Careful watchers of the web’s social trends tend to boast how privacy is a fiction and that it is futile to try to reclaim it. Whether that perspective is correct or not does not matter when faced with a Complaint issued by the Federal Trade Commission head on. The Facebook Complaint and Consent Order recently issued by the FTC provides valuable lessons for how to stay out of the FTC’s crosshairs. Internet attorneys, businesses, consultants and advisors should study what the FTC views as deceptive in order to make necessary adjustments to business plans and operations for the betterment of social venues.
The State of California mandates that all websites that collect personally identifiable information from California residents must have a privacy policy readable on the website; yet the United States, as a whole, doesn’t enforce such actions. This tells us that, should we all follow the California laws, all websites would be required to have a privacy policy in place before collection of personal data occurred. As far as the FTC is concerned (which operates on the federal level), there is no absolute requirement to have a privacy policy, but if a website does have privacy policy, failure to comply with the policy will be considered a deceptive practice in violation of the FTC Act. Here below you will read a classic example of some obvious deceptive practices alleged by the FTC Complaint. It should be noted that in the FTC Consent, Facebook denied all allegations which was frankly expected by many.

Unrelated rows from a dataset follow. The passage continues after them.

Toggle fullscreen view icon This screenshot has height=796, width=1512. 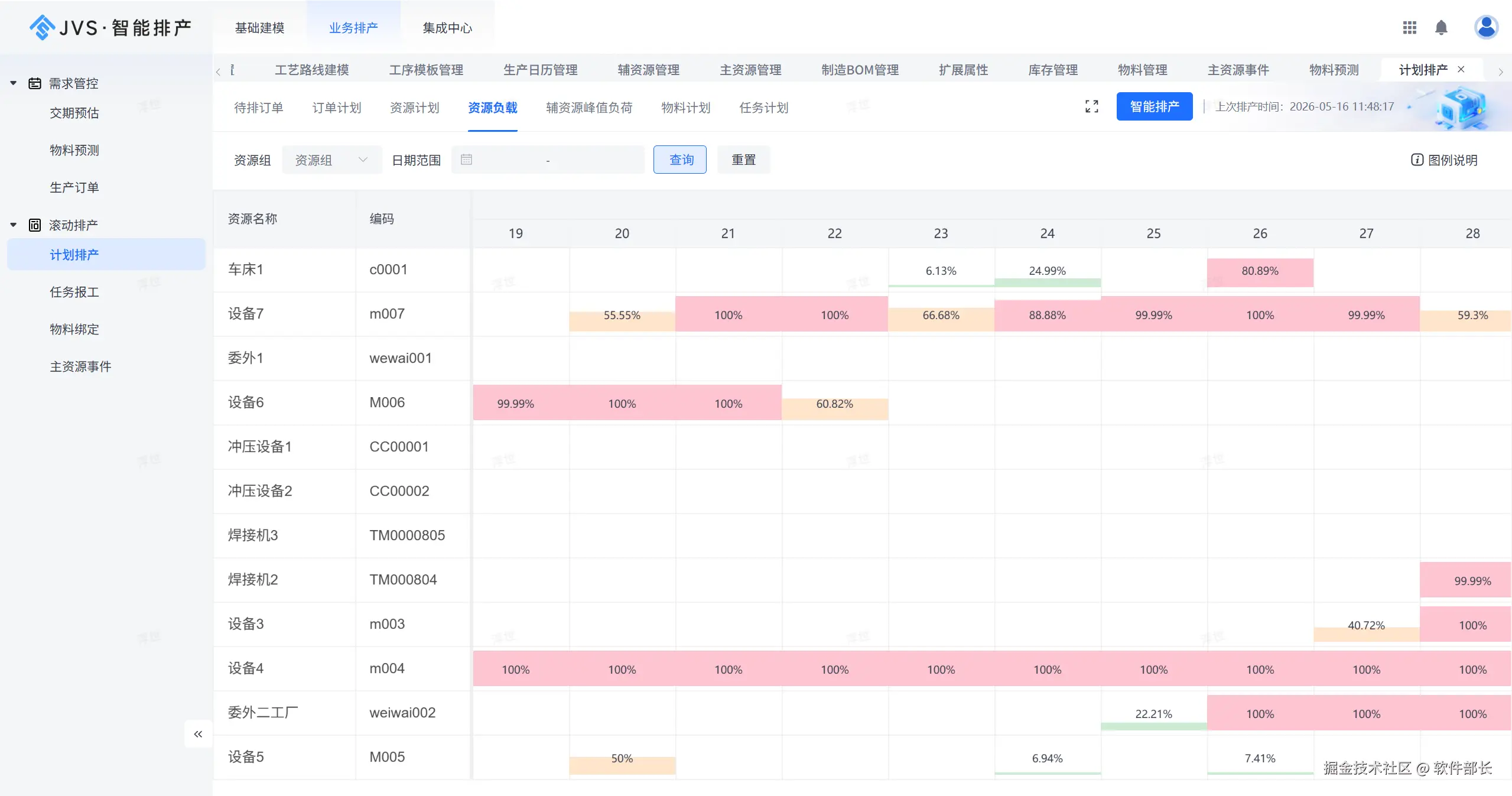coord(1091,106)
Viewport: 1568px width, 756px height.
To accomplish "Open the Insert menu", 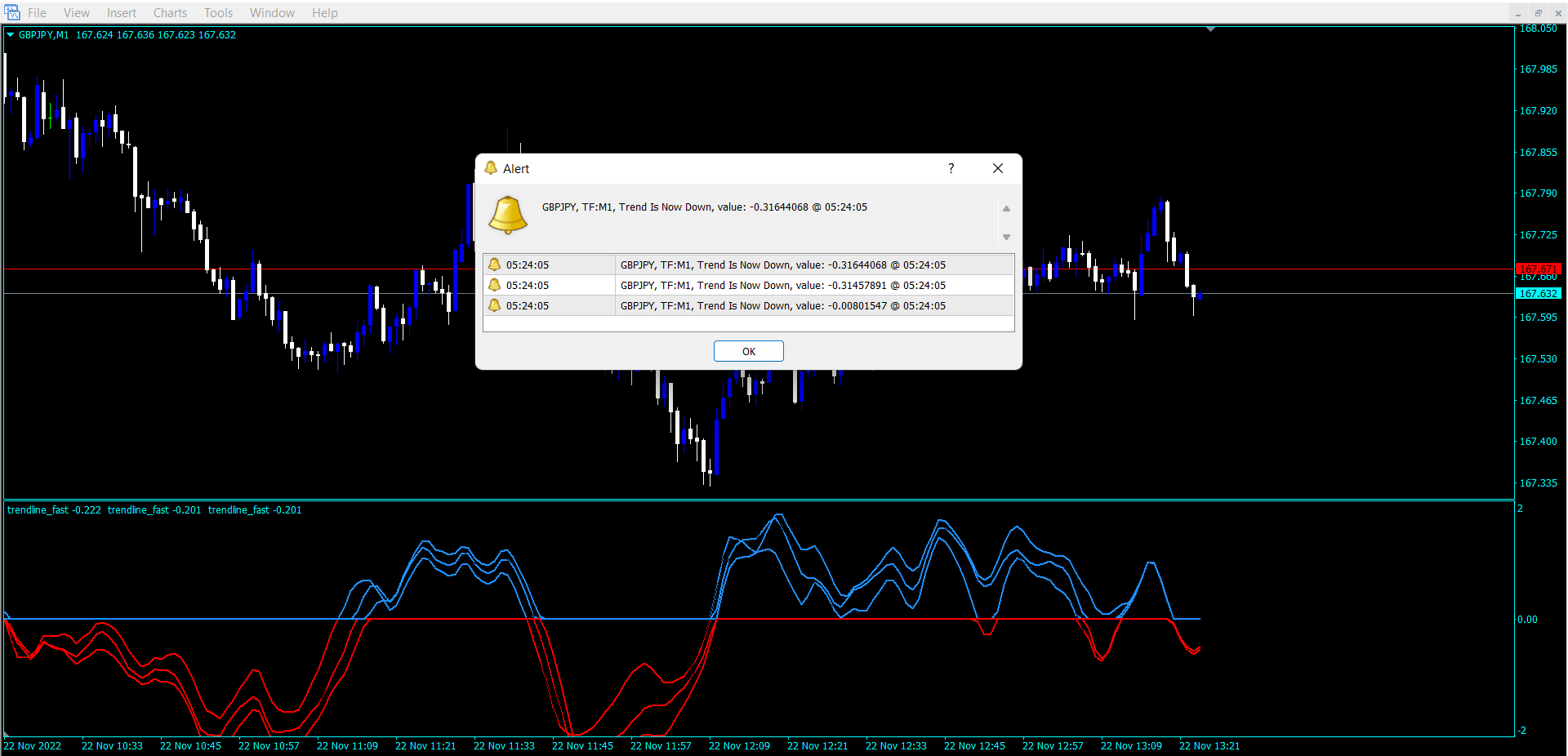I will pos(122,13).
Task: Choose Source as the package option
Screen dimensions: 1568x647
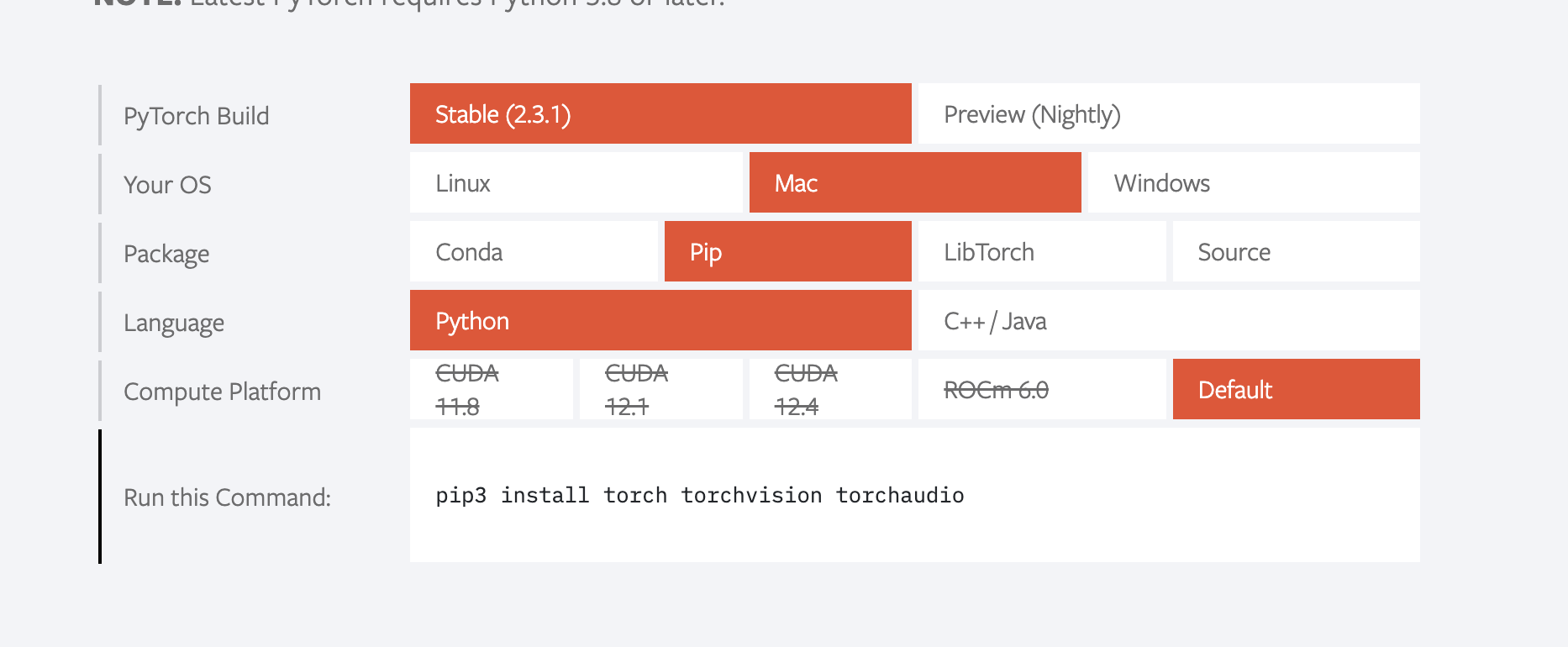Action: [x=1234, y=251]
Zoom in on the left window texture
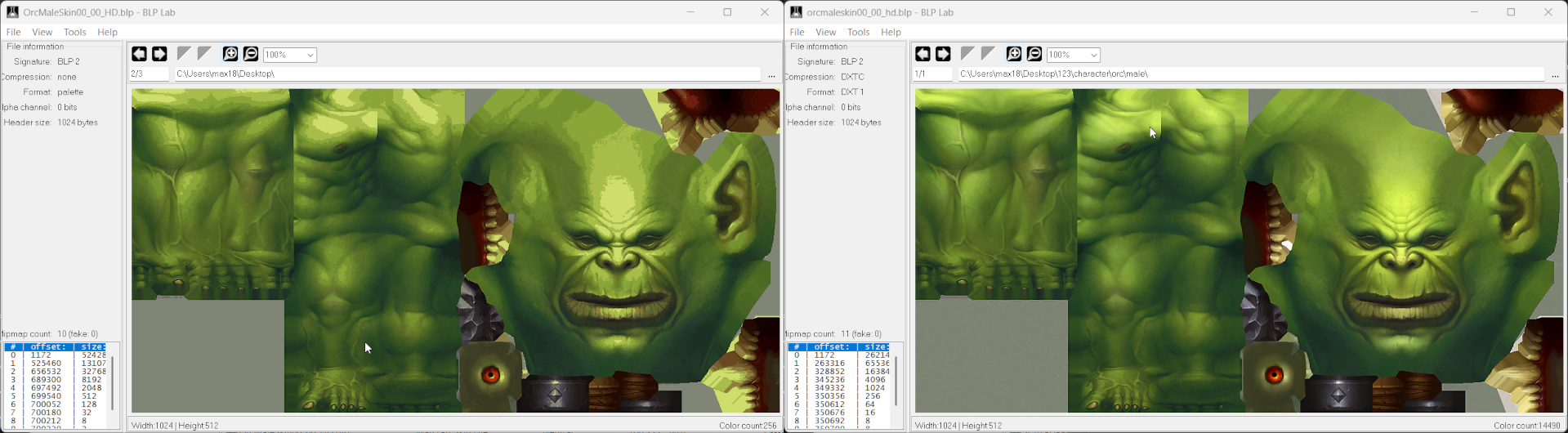Screen dimensions: 1568x433 pos(230,54)
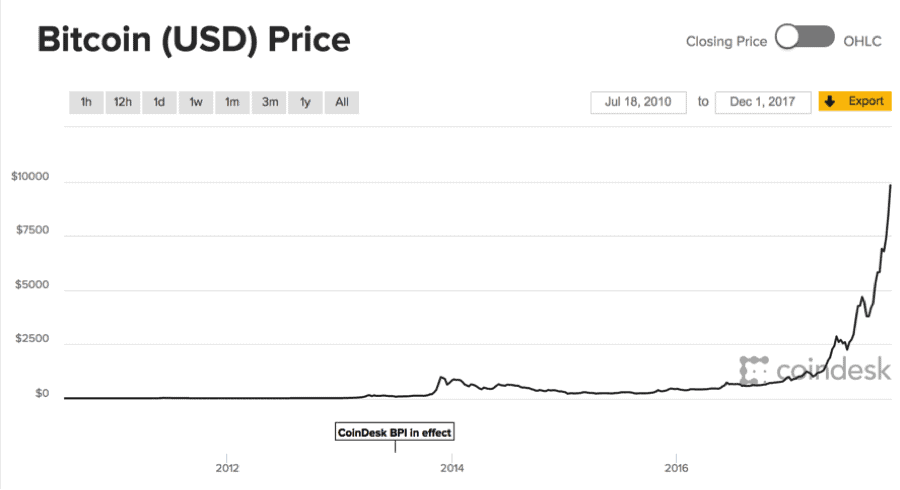Click the download arrow icon on Export
The height and width of the screenshot is (490, 900).
(830, 102)
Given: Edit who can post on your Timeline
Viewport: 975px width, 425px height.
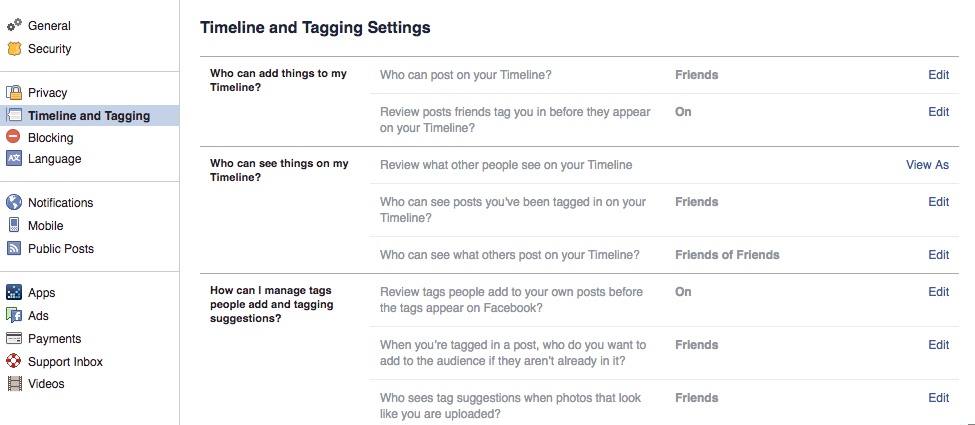Looking at the screenshot, I should [938, 75].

First, it is noted that Facebook privacy pages historically offer options to restrict profile access to certain sects, including friends and their following. When these options were tested, though, Facebook often still provided profile information to an application that a Friend was using on their Facebook page, which is clearly a breach of this security feature. These pieces of info included a person’s hometown, birthday, activities, and interests, status updates, past educational experience, marital status, videos, and place of work. Even though Facebook allowed users to restrict this access through other pages, Facebook nevertheless represented, according to FTC information, either expressly or by implications unbeknownst to us, that they’re still able to restrict access and have it stick.
It’s relative obvious through the above claim some form of communication breakdown occurred between the Privacy Policy and the technical personnel implementing strategies which, if gone unchanged, can result in a claim by the FTC for deceptive practices and potentially shut down operations. Furthermore, statements in a Privacy Policy must be vetted to verify that they do not claim, or appear to claim, a higher level of privacy than is actually provided. Learning from hard lessons that Facebook has faced will assist future websites that launch social sharing or networking sites in implementation of a well-followed privacy policy.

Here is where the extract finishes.